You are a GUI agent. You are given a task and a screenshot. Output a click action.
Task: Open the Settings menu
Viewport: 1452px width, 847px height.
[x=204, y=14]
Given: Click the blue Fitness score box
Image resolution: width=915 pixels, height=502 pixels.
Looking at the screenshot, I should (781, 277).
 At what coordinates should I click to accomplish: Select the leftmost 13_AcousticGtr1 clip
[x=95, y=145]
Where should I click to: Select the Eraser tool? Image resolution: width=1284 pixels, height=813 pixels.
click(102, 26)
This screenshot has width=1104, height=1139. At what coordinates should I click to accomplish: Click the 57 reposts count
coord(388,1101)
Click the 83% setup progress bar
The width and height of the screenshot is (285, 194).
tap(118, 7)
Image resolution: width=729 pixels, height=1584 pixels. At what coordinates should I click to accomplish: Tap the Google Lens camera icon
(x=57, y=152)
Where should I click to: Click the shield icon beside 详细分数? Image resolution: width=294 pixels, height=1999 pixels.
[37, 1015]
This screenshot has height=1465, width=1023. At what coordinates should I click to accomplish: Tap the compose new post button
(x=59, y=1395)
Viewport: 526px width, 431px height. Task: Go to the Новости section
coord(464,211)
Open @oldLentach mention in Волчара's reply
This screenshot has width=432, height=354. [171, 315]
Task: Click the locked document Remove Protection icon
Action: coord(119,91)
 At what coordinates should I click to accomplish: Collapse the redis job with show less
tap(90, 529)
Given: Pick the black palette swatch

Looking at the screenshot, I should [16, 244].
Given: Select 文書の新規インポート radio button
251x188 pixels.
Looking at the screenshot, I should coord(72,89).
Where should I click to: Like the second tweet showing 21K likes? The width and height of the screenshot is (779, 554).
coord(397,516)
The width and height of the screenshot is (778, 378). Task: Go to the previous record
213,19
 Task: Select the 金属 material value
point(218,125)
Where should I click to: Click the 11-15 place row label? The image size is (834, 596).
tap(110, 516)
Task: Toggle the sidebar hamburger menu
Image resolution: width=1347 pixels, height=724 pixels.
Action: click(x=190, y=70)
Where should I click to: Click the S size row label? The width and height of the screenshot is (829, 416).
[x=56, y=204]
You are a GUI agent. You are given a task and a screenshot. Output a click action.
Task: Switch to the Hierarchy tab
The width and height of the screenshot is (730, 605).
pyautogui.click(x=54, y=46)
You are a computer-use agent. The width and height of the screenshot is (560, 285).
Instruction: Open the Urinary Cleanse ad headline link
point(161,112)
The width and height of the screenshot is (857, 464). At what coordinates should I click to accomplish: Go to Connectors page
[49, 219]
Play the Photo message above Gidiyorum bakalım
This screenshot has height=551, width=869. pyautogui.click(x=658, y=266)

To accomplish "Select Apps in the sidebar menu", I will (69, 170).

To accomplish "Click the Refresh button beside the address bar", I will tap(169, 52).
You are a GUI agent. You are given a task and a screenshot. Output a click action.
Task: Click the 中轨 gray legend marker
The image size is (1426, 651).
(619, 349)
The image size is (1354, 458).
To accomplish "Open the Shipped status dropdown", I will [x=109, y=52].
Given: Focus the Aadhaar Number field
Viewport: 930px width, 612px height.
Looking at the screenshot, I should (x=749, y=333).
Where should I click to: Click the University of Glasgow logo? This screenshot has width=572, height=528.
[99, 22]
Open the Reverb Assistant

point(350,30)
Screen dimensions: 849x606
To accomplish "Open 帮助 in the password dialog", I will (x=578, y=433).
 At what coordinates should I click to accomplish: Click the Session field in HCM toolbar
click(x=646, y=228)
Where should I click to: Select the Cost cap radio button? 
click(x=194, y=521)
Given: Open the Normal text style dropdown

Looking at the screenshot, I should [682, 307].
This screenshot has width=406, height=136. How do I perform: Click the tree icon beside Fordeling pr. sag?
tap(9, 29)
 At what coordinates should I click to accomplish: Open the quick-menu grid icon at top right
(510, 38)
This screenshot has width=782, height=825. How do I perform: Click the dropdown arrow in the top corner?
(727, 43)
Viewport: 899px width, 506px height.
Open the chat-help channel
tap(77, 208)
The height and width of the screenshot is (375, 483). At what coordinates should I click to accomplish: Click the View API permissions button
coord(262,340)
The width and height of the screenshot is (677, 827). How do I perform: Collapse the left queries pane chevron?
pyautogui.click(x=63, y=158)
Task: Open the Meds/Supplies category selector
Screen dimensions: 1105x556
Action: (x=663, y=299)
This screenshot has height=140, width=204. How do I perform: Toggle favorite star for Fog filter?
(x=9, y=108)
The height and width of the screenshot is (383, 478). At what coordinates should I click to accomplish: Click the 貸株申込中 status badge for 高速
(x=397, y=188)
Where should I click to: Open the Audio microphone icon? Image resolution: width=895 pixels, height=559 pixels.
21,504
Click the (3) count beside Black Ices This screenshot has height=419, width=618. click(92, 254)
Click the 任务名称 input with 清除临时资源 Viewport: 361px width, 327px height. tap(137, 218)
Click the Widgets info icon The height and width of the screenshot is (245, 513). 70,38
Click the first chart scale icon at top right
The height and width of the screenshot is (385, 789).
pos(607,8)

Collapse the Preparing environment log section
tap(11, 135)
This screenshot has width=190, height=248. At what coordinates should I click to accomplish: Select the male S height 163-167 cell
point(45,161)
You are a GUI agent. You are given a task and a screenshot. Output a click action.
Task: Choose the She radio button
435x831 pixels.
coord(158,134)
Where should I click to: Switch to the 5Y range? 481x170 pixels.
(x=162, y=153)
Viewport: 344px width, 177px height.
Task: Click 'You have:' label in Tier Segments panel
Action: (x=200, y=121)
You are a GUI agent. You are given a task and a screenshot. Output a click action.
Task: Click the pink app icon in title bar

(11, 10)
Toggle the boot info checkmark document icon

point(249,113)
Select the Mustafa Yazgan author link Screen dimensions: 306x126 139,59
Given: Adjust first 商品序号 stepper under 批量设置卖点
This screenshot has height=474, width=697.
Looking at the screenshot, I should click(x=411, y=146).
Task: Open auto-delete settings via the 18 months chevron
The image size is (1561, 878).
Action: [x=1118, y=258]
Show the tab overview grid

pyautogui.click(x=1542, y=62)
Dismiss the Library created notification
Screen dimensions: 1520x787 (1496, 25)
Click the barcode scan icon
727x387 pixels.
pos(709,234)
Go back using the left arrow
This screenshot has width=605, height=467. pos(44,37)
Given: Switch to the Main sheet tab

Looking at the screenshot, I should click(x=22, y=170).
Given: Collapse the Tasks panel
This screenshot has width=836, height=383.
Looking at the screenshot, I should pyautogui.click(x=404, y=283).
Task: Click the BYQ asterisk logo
------------------------------------
**Your objective**
Write out, word for word, the line containing "Task: Choose the She radio button" and all the lines after it in the entries above, and nothing more.

**Answer space**
Task: Choose the She radio button
435x831 pixels.
coord(158,134)
Where should I click to: Switch to the 5Y range? 481x170 pixels.
(x=162, y=153)
Viewport: 344px width, 177px height.
Task: Click 'You have:' label in Tier Segments panel
Action: (x=200, y=121)
You are a GUI agent. You are given a task and a screenshot. Output a click action.
Task: Click the pink app icon in title bar

(11, 10)
Toggle the boot info checkmark document icon

point(249,113)
Select the Mustafa Yazgan author link Screen dimensions: 306x126 139,59
Given: Adjust first 商品序号 stepper under 批量设置卖点
This screenshot has height=474, width=697.
Looking at the screenshot, I should click(x=411, y=146).
Task: Open auto-delete settings via the 18 months chevron
The image size is (1561, 878).
Action: [x=1118, y=258]
Show the tab overview grid

pyautogui.click(x=1542, y=62)
Dismiss the Library created notification
Screen dimensions: 1520x787 (1496, 25)
Click the barcode scan icon
727x387 pixels.
pos(709,234)
Go back using the left arrow
This screenshot has width=605, height=467. pos(44,37)
Given: Switch to the Main sheet tab

Looking at the screenshot, I should click(x=22, y=170).
Given: Collapse the Tasks panel
This screenshot has width=836, height=383.
Looking at the screenshot, I should pyautogui.click(x=404, y=283).
Task: Click the BYQ asterisk logo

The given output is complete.